Bioinformatics integrates the advances in the areas of computer science, information science and information technology to solve complex problems in life sciences. The core data comprises of the genomes and proteomes of human to microbes, 3-D structures and functions of proteins, microarray data, metabolic pathways, cell lines, hybridoma and biodiversity etc. The sudden growth in the quantitative data in biology has rendered data capture, data warehousing and data mining as major issues for biotechnologists and biologist. Availability of enormous data has resulted in the realization of the inherent biocomplexity issues which call for innovative tools for synthesis of knowledge. Information technology, particularly the internet, is utilized to collect, distribute and access ever-increasing data which are later analyzed with mathematics and statistics-based tools. Bioinformatics has a key role to play in the cutting edge research and development areas such as functional genomics, proteomics, protein engineering, pharmacogenomics, discovery of new drugs and vaccines, molecular diagnostic kits, agro-biotechnology etc. This has attracted attention of several companies and entrepreneurs. As a result, a large number of bioinformatics based start-ups have been launched and the trend is likely to continue. A Bioinformatician must acquire/possess expertise in the essential multi-displinary fields that comprise the core of this new science. Quality research and education in bioinformatics are vital not only to meet the existing challenges but also to set and accomplish new goals in life sciences.

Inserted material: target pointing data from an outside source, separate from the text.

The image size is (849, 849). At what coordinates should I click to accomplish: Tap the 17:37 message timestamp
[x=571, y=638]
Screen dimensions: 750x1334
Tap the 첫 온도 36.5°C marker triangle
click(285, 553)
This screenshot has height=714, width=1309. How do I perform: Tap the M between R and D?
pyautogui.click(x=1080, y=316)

6 The Potential of Bioinformatics

The potential of bioinformatics in the identification of useful genes leading to the development of new gene products, drug discovery and drug development has led to a paradigm shift in biology and biotechnology. These fields are becoming more and more computationally intensive. The new paradigm, now emerging, is that all the genes will be known “in the sense of being resident in database available electronically”, and the starting point of biological investigation will be theoretical and a scientist will begin with a theoretical conjecture and only then turning to experiment to follow or test the hypothesis. With a much deep understanding of the biological processes at the molecular level, the bioinformatics scientist have developed new techniques to analyze genes on an industrial scale resulting in a new area of science known as ‘Genomics’. This is the science that deals with the study of whole genome, largely encompasses biology of genetics at molecular level i.e., the constitution of DNA and RNA, its analysis, translation of the chemical information carried over by these materials into biological data and digitizing that huge biological data through computational means.

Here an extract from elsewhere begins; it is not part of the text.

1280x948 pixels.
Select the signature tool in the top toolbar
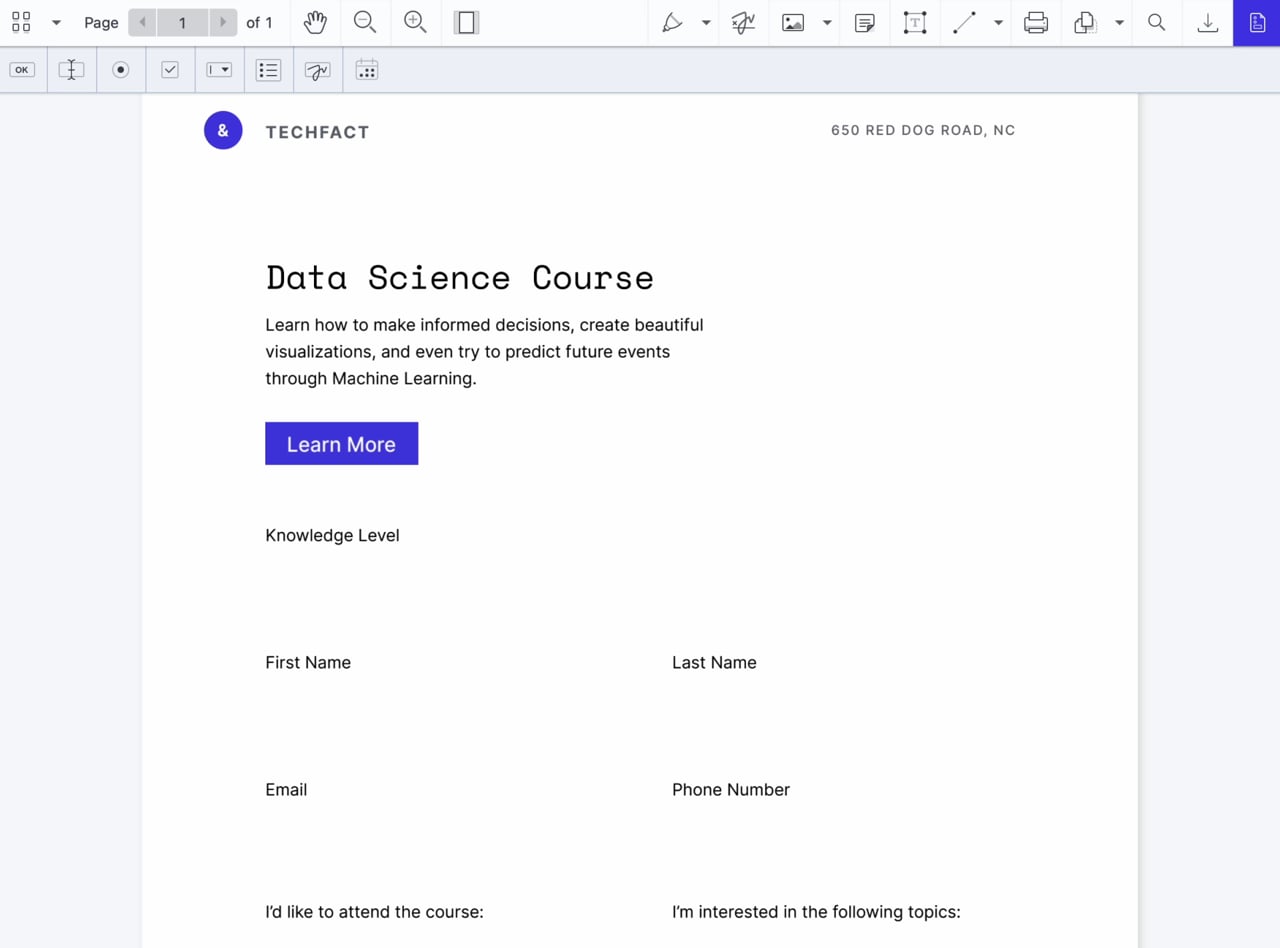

The shift from gene biology has resulted in the development of strategies from lab techniques to computer programmes to analyze whole batch of genes at once. Genomics is revolutionizing drug development, gene therapy, and our entire approach to health care and human medicine. The genomic discoveries are getting translated into practical biomedical results through bioinformatics applications. Work on proteomics and genomics will continue using highly sophisticated software tools and data networks that can carry multimedia databases. Thus, the research will be in the development of multimedia databases in various areas of life sciences and biotechnology. There will be an urgent need for development of software tools for data mining, analysis and modelling, and downstream processing. It has now been universally recognized that bioinformatics is the key to the new grand data-intensive molecular biology that will lead us in this century.

7 Activities in Bioinformatics

We can split the activities in bioinformatics in two areas:

  1. 1.

    The organization: this includes the creation of databases of biological information and the maintenance of the databases. This is very important as we are sequencing tens of millions of bases a year and undertaking to sequence whole organism genomes. The growth of the sequence databases is an unbroken exponential.

  2. 2.

    Analysis of the data: this includes the following:

    • Development of methods to predict the structure and/or function of newly discovered proteins and structural RNA sequences.

    • Clustering protein sequences into families of related sequences and the development of protein models.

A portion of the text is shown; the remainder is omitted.